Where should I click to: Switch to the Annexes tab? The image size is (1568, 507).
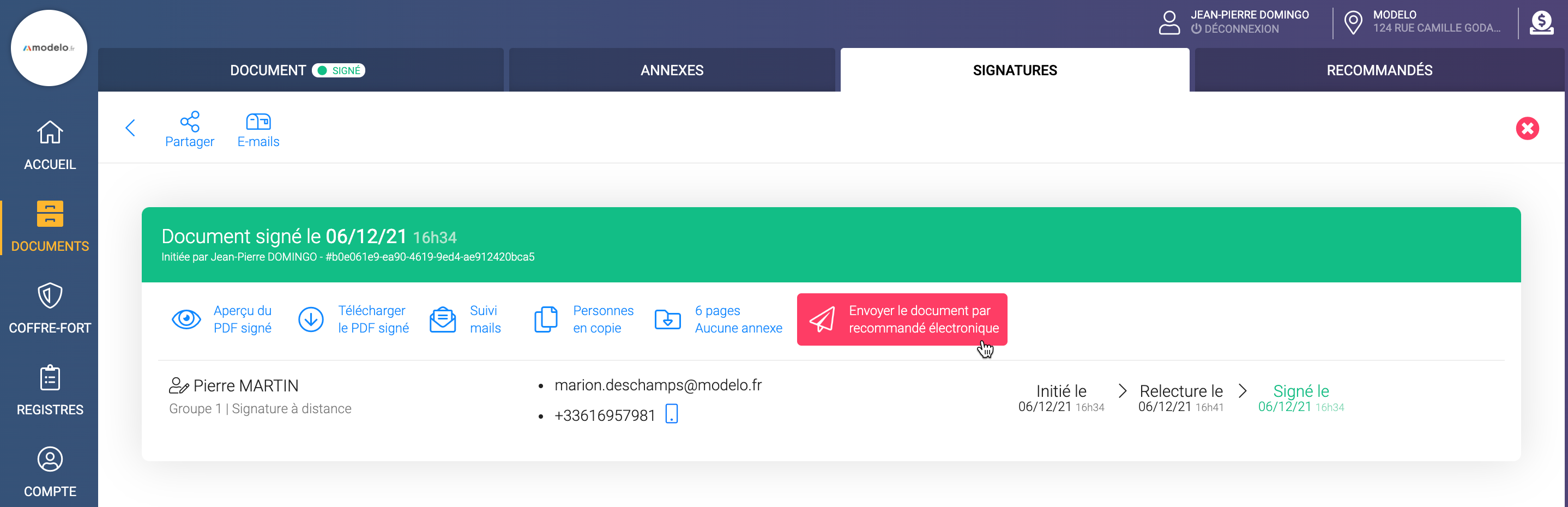[671, 71]
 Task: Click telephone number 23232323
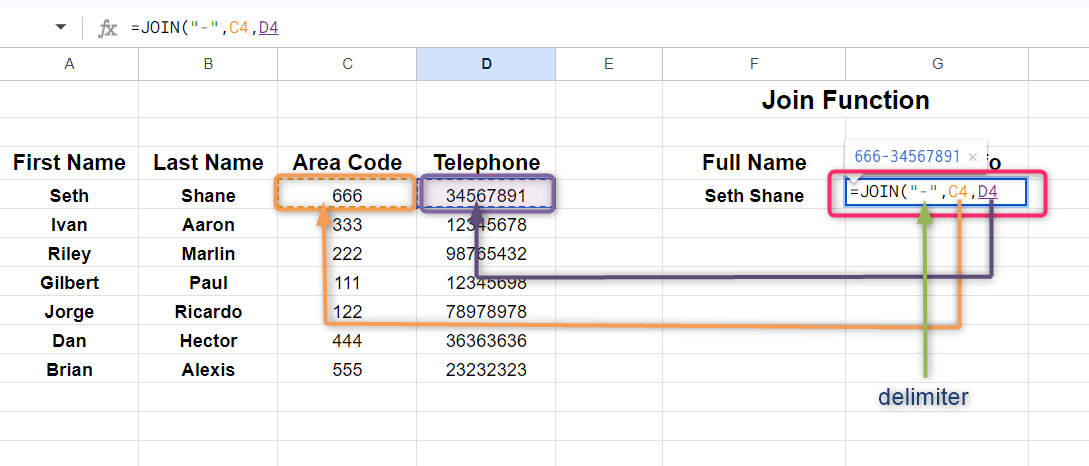tap(486, 370)
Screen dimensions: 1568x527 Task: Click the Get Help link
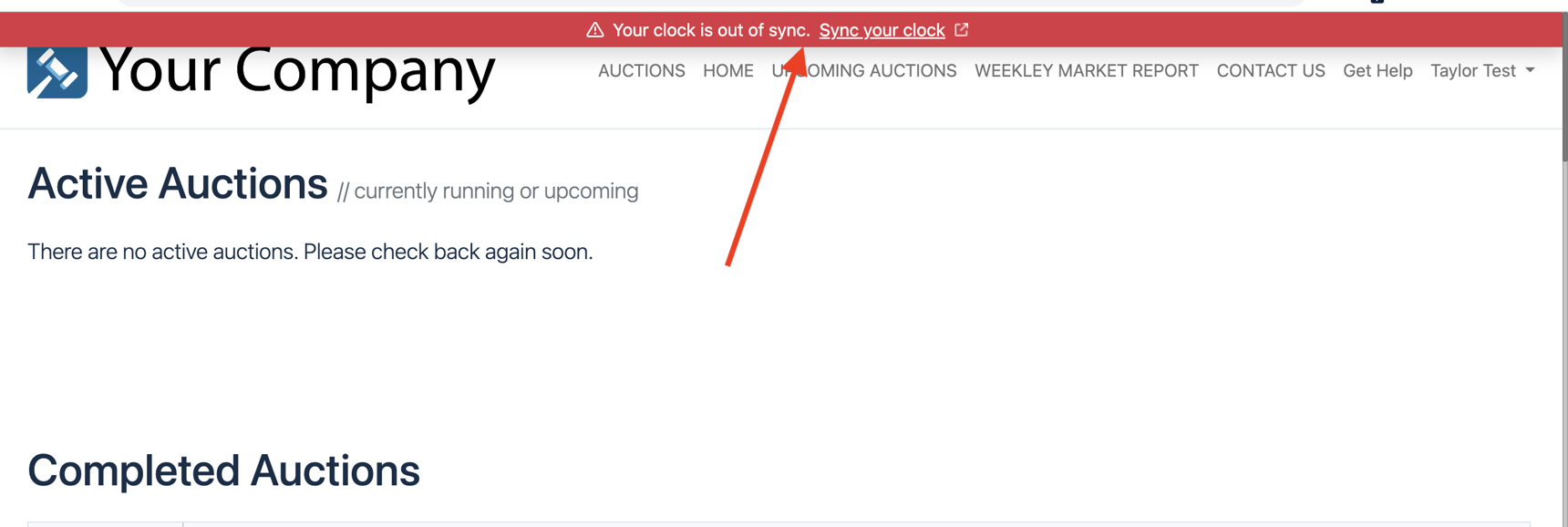1377,71
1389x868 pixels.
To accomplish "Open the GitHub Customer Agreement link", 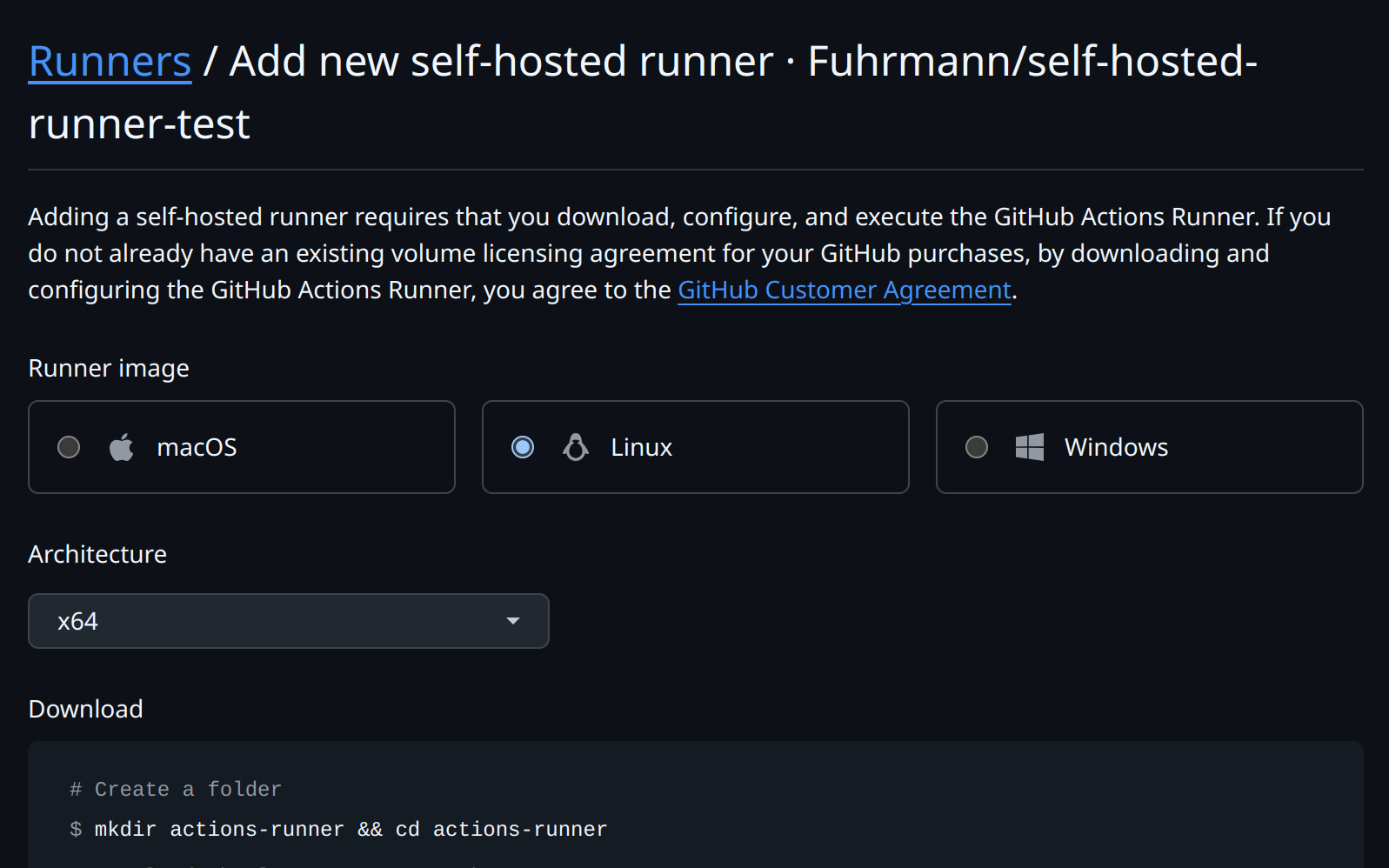I will click(844, 290).
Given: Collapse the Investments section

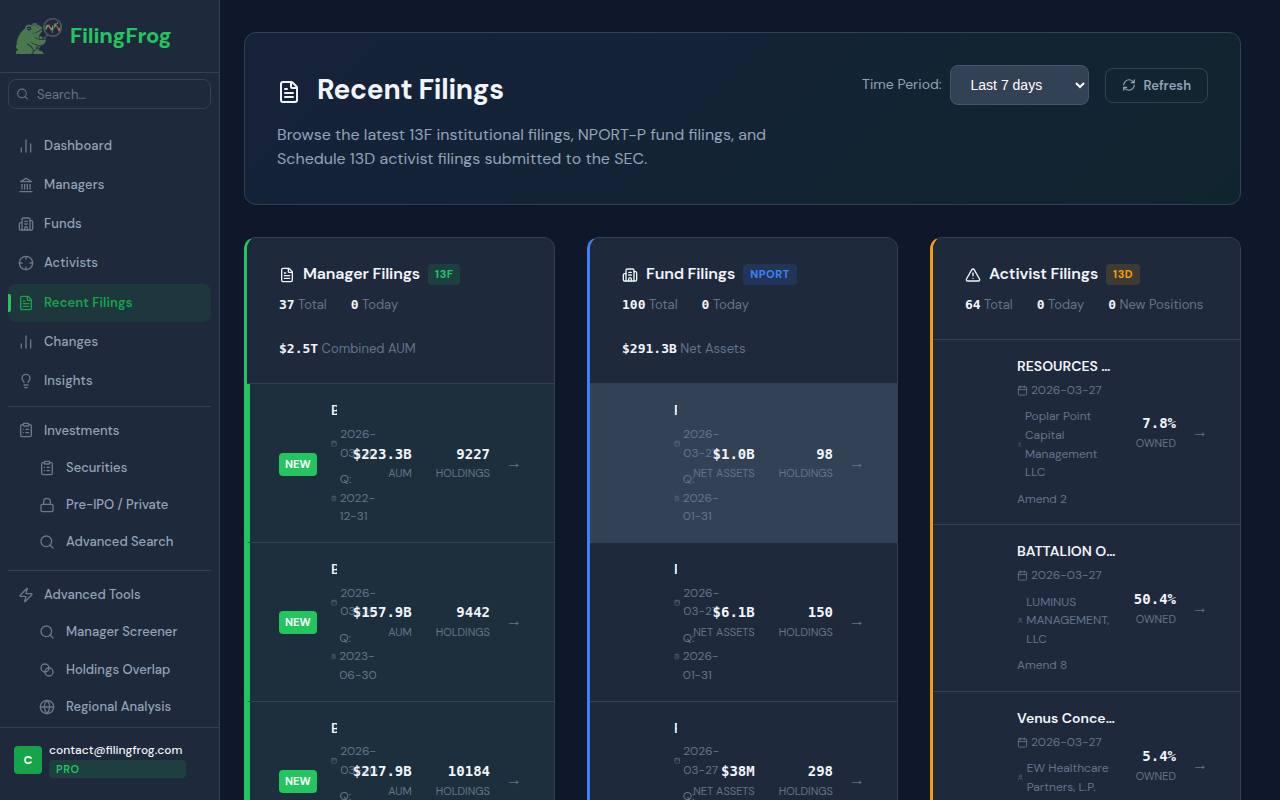Looking at the screenshot, I should coord(81,431).
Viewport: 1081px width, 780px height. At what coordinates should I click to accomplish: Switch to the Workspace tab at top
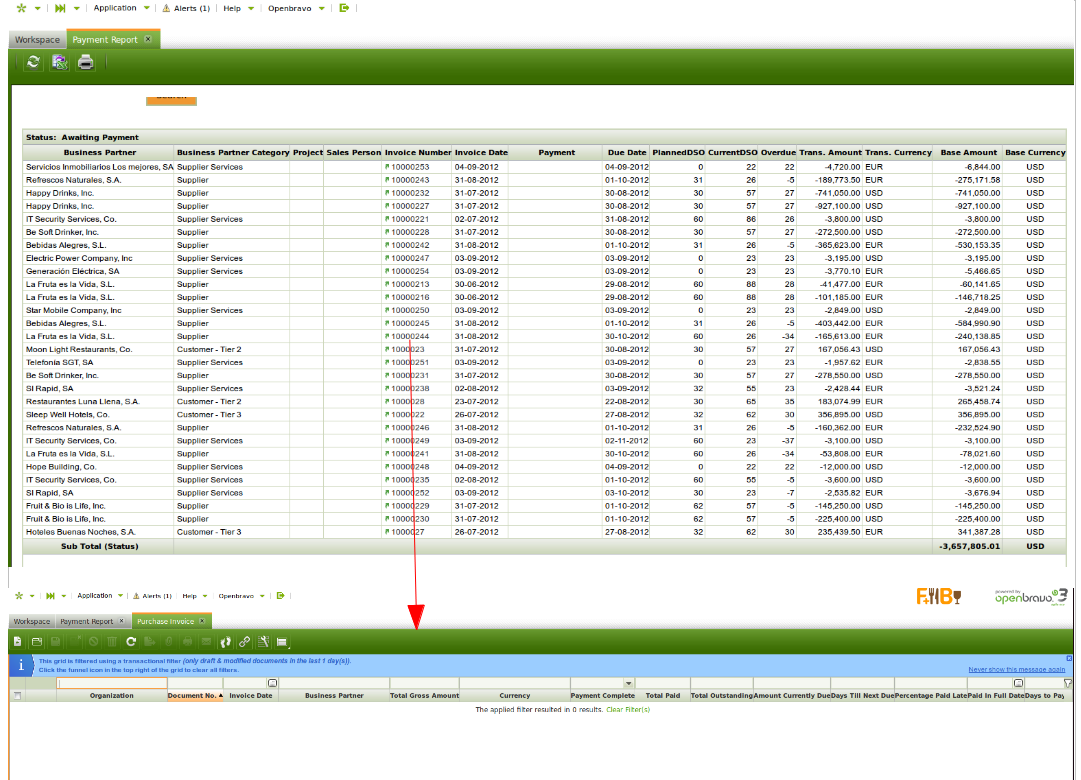pyautogui.click(x=37, y=40)
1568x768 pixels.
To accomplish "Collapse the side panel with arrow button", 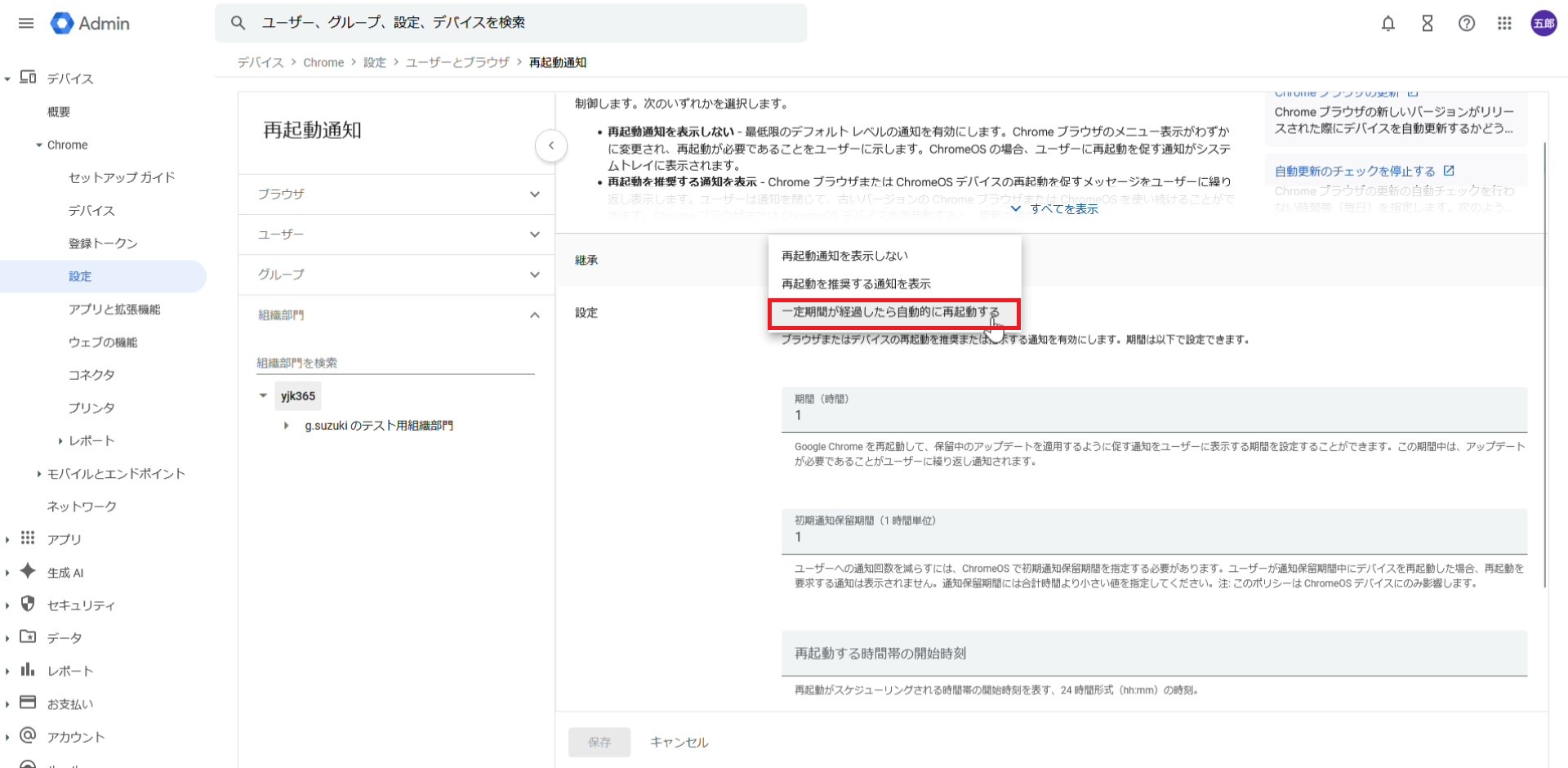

****

With the pictures left out, give again exactly the lines from the one with "1568x768 pixels." through the end of the data, both included.

1568x768 pixels.
To accomplish "Collapse the side panel with arrow button", 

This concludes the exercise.